[Work to be completed]
Your answer should be the lines below from the one holding "Open the 开始" through the one holding "Expand the Add billing rate dropdown arrow", copied exactly and with nothing else.

[Saved entries]
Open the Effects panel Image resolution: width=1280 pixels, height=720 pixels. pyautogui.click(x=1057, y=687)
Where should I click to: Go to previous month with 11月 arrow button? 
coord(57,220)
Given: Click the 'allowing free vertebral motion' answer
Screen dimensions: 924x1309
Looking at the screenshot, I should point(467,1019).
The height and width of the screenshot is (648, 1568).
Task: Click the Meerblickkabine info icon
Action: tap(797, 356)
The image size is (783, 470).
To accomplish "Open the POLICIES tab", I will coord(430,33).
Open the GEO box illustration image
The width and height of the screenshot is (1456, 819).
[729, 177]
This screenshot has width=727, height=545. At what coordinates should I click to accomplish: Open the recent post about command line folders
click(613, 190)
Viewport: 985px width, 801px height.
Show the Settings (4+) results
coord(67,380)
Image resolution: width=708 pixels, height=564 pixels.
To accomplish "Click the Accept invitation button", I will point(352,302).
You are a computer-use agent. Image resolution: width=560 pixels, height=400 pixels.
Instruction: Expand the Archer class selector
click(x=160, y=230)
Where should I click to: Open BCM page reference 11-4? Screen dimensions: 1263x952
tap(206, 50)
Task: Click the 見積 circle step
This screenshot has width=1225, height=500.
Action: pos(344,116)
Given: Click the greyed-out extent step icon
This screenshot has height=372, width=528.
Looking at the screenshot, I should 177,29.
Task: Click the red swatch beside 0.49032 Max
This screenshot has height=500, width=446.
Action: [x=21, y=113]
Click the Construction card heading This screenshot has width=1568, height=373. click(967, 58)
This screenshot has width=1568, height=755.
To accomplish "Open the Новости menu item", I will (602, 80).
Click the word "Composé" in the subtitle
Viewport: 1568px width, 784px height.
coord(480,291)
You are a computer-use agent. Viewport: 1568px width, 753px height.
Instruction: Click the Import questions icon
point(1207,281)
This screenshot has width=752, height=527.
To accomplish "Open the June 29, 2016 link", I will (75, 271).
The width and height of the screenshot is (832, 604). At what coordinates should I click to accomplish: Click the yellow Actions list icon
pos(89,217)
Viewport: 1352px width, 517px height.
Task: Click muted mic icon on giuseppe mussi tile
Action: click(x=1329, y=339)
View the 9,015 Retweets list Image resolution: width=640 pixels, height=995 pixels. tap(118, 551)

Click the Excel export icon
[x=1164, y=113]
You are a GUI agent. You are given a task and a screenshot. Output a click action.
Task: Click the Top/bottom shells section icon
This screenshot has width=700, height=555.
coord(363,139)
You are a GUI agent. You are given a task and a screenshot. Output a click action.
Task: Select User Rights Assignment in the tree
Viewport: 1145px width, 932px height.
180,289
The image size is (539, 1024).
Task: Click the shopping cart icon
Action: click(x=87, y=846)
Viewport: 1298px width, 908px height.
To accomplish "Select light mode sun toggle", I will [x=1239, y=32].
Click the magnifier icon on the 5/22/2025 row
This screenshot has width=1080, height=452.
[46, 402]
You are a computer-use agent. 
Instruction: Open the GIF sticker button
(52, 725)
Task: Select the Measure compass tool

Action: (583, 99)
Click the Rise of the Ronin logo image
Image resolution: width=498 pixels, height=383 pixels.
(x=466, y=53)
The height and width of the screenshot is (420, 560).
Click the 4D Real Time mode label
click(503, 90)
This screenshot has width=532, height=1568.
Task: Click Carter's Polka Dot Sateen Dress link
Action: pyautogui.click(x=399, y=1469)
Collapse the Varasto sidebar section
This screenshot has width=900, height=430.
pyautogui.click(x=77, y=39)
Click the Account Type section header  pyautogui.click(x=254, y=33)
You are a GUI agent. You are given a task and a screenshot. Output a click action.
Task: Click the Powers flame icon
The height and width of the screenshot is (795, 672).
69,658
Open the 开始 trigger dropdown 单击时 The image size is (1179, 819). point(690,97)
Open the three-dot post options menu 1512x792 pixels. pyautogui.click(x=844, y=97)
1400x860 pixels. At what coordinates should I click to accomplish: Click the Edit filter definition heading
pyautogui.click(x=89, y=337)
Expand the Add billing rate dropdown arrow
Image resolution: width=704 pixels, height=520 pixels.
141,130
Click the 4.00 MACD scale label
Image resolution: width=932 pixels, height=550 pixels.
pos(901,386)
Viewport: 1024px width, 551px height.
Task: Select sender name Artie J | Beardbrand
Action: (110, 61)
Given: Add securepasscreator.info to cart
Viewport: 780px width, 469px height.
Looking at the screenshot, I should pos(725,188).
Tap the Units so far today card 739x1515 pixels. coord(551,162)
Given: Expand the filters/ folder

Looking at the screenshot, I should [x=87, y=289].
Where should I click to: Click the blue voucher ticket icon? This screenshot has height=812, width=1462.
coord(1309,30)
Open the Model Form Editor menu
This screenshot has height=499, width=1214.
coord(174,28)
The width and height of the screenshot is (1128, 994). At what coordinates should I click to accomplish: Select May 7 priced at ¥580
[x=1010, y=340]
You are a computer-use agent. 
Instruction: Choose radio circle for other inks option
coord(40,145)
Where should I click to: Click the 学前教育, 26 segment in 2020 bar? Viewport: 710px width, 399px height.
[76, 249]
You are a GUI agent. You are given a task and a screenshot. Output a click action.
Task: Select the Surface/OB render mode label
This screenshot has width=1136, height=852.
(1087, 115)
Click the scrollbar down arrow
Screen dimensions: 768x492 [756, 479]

[Finished task]
Open the 开始 trigger dropdown 单击时 The image size is (1179, 819). point(690,97)
Open the three-dot post options menu 1512x792 pixels. pyautogui.click(x=844, y=97)
1400x860 pixels. At what coordinates should I click to accomplish: Click the Edit filter definition heading
pyautogui.click(x=89, y=337)
Expand the Add billing rate dropdown arrow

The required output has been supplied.